Extracted data
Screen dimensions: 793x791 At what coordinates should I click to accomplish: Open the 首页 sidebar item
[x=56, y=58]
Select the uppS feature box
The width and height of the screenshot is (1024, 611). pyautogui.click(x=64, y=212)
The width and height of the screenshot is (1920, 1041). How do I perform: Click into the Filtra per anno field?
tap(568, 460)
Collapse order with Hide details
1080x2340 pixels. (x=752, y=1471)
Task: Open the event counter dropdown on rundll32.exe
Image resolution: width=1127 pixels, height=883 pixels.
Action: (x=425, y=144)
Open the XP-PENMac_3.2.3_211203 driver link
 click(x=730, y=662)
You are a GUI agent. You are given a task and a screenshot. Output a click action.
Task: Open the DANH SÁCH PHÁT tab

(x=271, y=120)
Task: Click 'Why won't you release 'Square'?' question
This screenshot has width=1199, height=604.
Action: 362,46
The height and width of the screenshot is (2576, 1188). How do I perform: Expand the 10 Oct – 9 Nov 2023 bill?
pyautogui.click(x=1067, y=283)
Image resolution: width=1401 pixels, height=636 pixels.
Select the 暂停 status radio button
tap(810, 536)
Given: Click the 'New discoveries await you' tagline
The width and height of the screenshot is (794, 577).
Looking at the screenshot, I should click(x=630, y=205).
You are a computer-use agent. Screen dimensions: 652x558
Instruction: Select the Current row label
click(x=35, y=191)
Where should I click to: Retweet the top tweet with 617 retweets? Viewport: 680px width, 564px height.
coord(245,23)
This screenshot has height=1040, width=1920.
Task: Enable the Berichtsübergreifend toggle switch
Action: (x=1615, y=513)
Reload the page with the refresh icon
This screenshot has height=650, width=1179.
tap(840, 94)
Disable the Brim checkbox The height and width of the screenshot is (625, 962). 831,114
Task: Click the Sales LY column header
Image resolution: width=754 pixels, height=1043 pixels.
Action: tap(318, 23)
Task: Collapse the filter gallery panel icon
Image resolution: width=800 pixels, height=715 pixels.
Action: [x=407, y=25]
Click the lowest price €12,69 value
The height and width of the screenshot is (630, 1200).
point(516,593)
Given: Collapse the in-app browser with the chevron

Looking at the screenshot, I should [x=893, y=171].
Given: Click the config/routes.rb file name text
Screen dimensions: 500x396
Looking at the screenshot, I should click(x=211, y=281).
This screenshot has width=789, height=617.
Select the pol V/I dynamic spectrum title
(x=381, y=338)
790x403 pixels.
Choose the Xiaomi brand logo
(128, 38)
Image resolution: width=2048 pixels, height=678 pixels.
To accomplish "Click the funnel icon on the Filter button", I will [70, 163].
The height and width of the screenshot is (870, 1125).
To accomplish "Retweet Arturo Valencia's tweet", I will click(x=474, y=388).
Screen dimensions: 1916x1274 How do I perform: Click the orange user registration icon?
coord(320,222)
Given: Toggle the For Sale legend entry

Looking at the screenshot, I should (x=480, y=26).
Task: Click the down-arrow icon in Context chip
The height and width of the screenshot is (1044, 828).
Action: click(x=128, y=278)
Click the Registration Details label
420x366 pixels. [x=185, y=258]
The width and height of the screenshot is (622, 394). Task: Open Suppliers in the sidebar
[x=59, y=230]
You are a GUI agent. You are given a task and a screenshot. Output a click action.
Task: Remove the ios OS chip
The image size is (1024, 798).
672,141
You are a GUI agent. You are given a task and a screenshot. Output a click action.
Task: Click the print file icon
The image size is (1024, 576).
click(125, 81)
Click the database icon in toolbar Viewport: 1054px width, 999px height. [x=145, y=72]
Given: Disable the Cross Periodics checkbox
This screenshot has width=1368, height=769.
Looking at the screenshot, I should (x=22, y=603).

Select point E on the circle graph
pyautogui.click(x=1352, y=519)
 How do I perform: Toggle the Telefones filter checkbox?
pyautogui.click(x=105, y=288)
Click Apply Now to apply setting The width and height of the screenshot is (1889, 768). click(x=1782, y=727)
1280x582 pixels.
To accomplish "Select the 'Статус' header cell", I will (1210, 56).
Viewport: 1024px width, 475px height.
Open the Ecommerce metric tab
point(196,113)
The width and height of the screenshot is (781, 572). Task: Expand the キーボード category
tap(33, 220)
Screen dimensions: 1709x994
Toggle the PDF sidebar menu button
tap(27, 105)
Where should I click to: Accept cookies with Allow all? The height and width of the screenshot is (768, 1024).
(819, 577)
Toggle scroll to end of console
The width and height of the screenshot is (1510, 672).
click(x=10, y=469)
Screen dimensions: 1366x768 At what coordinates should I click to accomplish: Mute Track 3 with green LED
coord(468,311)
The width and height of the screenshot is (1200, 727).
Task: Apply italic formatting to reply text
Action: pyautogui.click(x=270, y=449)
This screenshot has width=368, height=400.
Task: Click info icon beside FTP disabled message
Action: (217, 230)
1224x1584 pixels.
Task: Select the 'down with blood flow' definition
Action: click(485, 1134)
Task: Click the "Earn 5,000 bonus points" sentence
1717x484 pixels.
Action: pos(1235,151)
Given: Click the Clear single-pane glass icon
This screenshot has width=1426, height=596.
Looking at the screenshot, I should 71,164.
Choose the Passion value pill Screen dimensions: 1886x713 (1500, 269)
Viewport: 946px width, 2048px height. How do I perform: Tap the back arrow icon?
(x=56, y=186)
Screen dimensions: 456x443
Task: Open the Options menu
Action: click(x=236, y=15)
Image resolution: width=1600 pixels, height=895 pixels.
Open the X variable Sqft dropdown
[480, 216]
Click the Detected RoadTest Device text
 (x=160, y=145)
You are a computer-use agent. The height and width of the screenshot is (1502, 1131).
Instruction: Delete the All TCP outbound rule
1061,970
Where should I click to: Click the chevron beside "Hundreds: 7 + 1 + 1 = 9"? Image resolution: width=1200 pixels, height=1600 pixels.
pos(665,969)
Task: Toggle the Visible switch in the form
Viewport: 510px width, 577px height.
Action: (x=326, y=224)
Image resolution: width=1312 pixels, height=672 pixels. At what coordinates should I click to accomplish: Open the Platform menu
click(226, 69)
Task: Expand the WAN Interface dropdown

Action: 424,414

Brief
Retype all the data, changing nothing.

Completed exercise
Screen dimensions: 793x791 At what coordinates should I click to accomplish: Open the 首页 sidebar item
[x=56, y=58]
Select the uppS feature box
The width and height of the screenshot is (1024, 611). pyautogui.click(x=64, y=212)
The width and height of the screenshot is (1920, 1041). How do I perform: Click into the Filtra per anno field?
tap(568, 460)
Collapse order with Hide details
1080x2340 pixels. (x=752, y=1471)
Task: Open the event counter dropdown on rundll32.exe
Image resolution: width=1127 pixels, height=883 pixels.
Action: (x=425, y=144)
Open the XP-PENMac_3.2.3_211203 driver link
 click(x=730, y=662)
You are a GUI agent. You are given a task and a screenshot. Output a click action.
Task: Open the DANH SÁCH PHÁT tab

(x=271, y=120)
Task: Click 'Why won't you release 'Square'?' question
This screenshot has width=1199, height=604.
Action: 362,46
The height and width of the screenshot is (2576, 1188). How do I perform: Expand the 10 Oct – 9 Nov 2023 bill?
pyautogui.click(x=1067, y=283)
Image resolution: width=1401 pixels, height=636 pixels.
Select the 暂停 status radio button
tap(810, 536)
Given: Click the 'New discoveries await you' tagline
The width and height of the screenshot is (794, 577).
Looking at the screenshot, I should click(x=630, y=205).
You are a computer-use agent. Screen dimensions: 652x558
Instruction: Select the Current row label
click(x=35, y=191)
Where should I click to: Retweet the top tweet with 617 retweets? Viewport: 680px width, 564px height.
coord(245,23)
This screenshot has height=1040, width=1920.
Task: Enable the Berichtsübergreifend toggle switch
Action: (x=1615, y=513)
Reload the page with the refresh icon
This screenshot has height=650, width=1179.
tap(840, 94)
Disable the Brim checkbox The height and width of the screenshot is (625, 962). 831,114
Task: Click the Sales LY column header
Image resolution: width=754 pixels, height=1043 pixels.
Action: tap(318, 23)
Task: Collapse the filter gallery panel icon
Image resolution: width=800 pixels, height=715 pixels.
Action: [x=407, y=25]
Click the lowest price €12,69 value
The height and width of the screenshot is (630, 1200).
point(516,593)
Given: Collapse the in-app browser with the chevron

Looking at the screenshot, I should [x=893, y=171].
Given: Click the config/routes.rb file name text
Screen dimensions: 500x396
Looking at the screenshot, I should click(x=211, y=281).
This screenshot has width=789, height=617.
Select the pol V/I dynamic spectrum title
(x=381, y=338)
790x403 pixels.
Choose the Xiaomi brand logo
(128, 38)
Image resolution: width=2048 pixels, height=678 pixels.
To accomplish "Click the funnel icon on the Filter button", I will [70, 163].
The height and width of the screenshot is (870, 1125).
To accomplish "Retweet Arturo Valencia's tweet", I will click(x=474, y=388).
Screen dimensions: 1916x1274 How do I perform: Click the orange user registration icon?
coord(320,222)
Given: Toggle the For Sale legend entry

Looking at the screenshot, I should (x=480, y=26).
Task: Click the down-arrow icon in Context chip
The height and width of the screenshot is (1044, 828).
Action: click(x=128, y=278)
Click the Registration Details label
420x366 pixels. [x=185, y=258]
The width and height of the screenshot is (622, 394). Task: Open Suppliers in the sidebar
[x=59, y=230]
You are a GUI agent. You are given a task and a screenshot. Output a click action.
Task: Remove the ios OS chip
The image size is (1024, 798).
672,141
You are a GUI agent. You are given a task and a screenshot. Output a click action.
Task: Click the print file icon
The image size is (1024, 576).
click(125, 81)
Click the database icon in toolbar Viewport: 1054px width, 999px height. [x=145, y=72]
Given: Disable the Cross Periodics checkbox
This screenshot has width=1368, height=769.
Looking at the screenshot, I should (x=22, y=603).

Select point E on the circle graph
pyautogui.click(x=1352, y=519)
 How do I perform: Toggle the Telefones filter checkbox?
pyautogui.click(x=105, y=288)
Click Apply Now to apply setting The width and height of the screenshot is (1889, 768). click(x=1782, y=727)
1280x582 pixels.
To accomplish "Select the 'Статус' header cell", I will (1210, 56).
Viewport: 1024px width, 475px height.
Open the Ecommerce metric tab
point(196,113)
The width and height of the screenshot is (781, 572). Task: Expand the キーボード category
tap(33, 220)
Screen dimensions: 1709x994
Toggle the PDF sidebar menu button
tap(27, 105)
Where should I click to: Accept cookies with Allow all? The height and width of the screenshot is (768, 1024).
(819, 577)
Toggle scroll to end of console
The width and height of the screenshot is (1510, 672).
click(x=10, y=469)
Screen dimensions: 1366x768 At what coordinates should I click to accomplish: Mute Track 3 with green LED
coord(468,311)
The width and height of the screenshot is (1200, 727).
Task: Apply italic formatting to reply text
Action: pyautogui.click(x=270, y=449)
This screenshot has width=368, height=400.
Task: Click info icon beside FTP disabled message
Action: (217, 230)
1224x1584 pixels.
Task: Select the 'down with blood flow' definition
Action: click(485, 1134)
Task: Click the "Earn 5,000 bonus points" sentence
1717x484 pixels.
Action: pos(1235,151)
Given: Click the Clear single-pane glass icon
This screenshot has width=1426, height=596.
Looking at the screenshot, I should 71,164.
Choose the Passion value pill Screen dimensions: 1886x713 (1500, 269)
Viewport: 946px width, 2048px height. How do I perform: Tap the back arrow icon?
(x=56, y=186)
Screen dimensions: 456x443
Task: Open the Options menu
Action: click(x=236, y=15)
Image resolution: width=1600 pixels, height=895 pixels.
Open the X variable Sqft dropdown
[480, 216]
Click the Detected RoadTest Device text
 (x=160, y=145)
You are a computer-use agent. The height and width of the screenshot is (1502, 1131).
Instruction: Delete the All TCP outbound rule
1061,970
Where should I click to: Click the chevron beside "Hundreds: 7 + 1 + 1 = 9"? Image resolution: width=1200 pixels, height=1600 pixels.
pos(665,969)
Task: Toggle the Visible switch in the form
Viewport: 510px width, 577px height.
Action: (x=326, y=224)
Image resolution: width=1312 pixels, height=672 pixels. At what coordinates should I click to accomplish: Open the Platform menu
click(226, 69)
Task: Expand the WAN Interface dropdown

Action: 424,414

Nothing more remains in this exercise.